从前堂走到后院,许安泽差不多已经感受到了战争的紧张,进进出出的快、皂、壮三班衙役,有拿文书的,有拿令箭的,每个人都对林丹丘微微颔首算是见礼,之后就急匆匆的走了。
进来房间,陈遘就坐在正当中,房间陈设是这样的,正对大门可以看到,房间分了内外两室,前堂和内堂中间被一道木质的拱门隔开,拱门两侧镂空,雕着些花鸟,门前面是一阶木质台阶,上去木台阶里面就是内堂,内堂正当间摆了一张桌子,要是有人坐在桌子后面,人脸刚好朝着门,陈遘就坐在离众人老远的那张桌子里,他是面对着进门来的众人,诸位了解一下这个空间关系,后面有用!
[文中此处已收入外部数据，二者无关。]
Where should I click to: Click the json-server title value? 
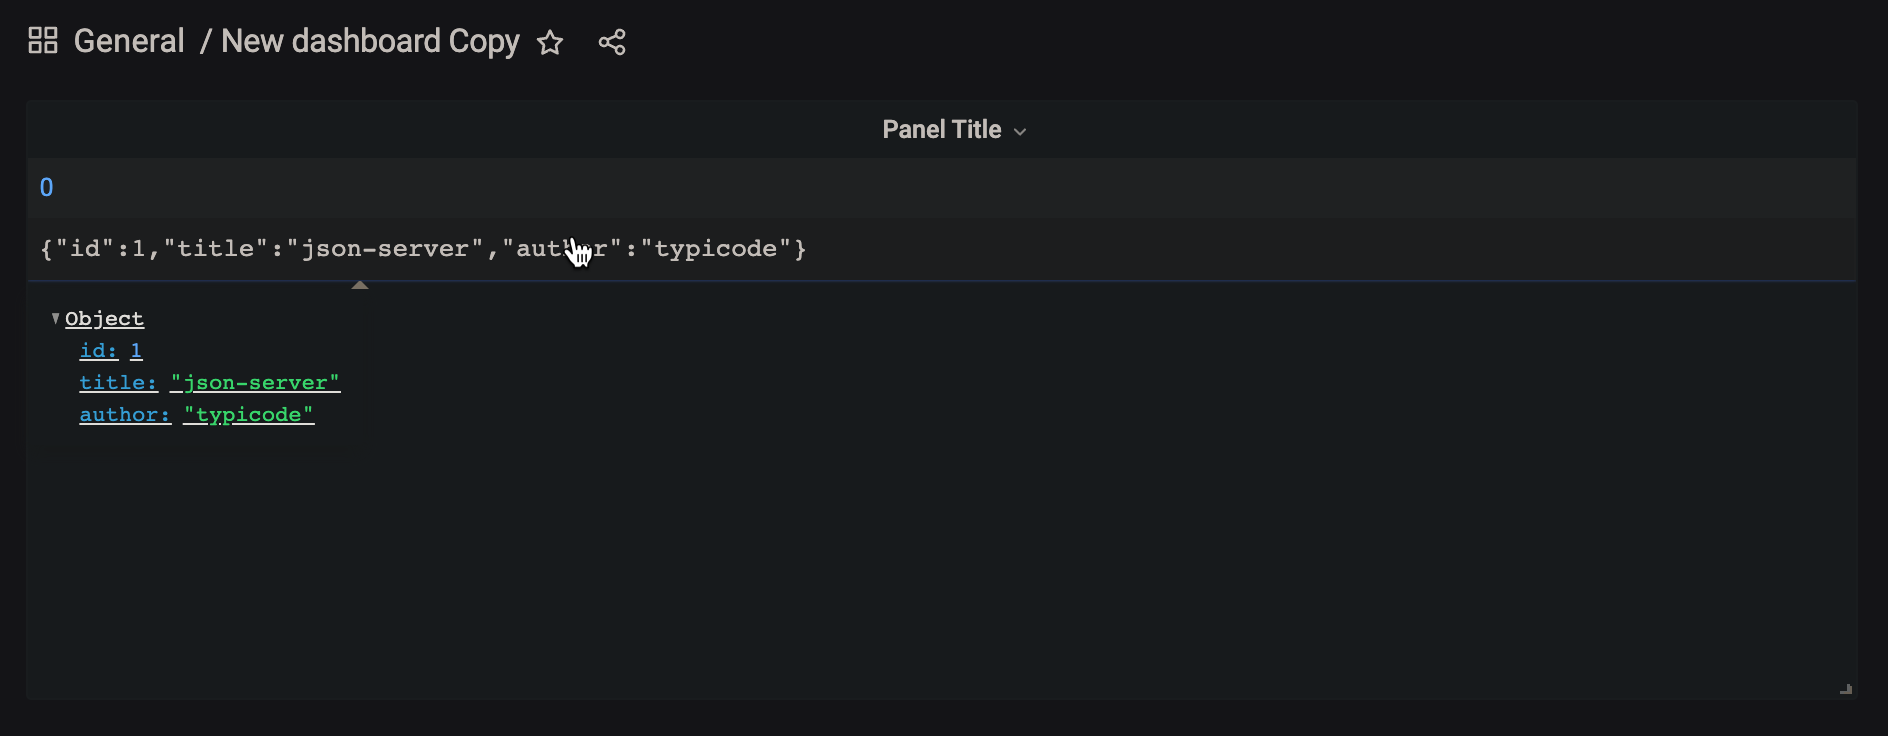pyautogui.click(x=254, y=382)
“林贤弟,你来的正好,青青也刚到,我这边很快就完了,请稍候片刻,一会有要事与你们说。”
陈遘坐在桌前,头也不抬的说了这么一句,桌子有三尺来长,一尺来高,这么一张办公桌,桌前站着一位传令官,不时也有外面的情报传到他这里,许安泽心想,这里就是整个河间的首脑核心了,从这里发出的一道道命令,随时左右着战局。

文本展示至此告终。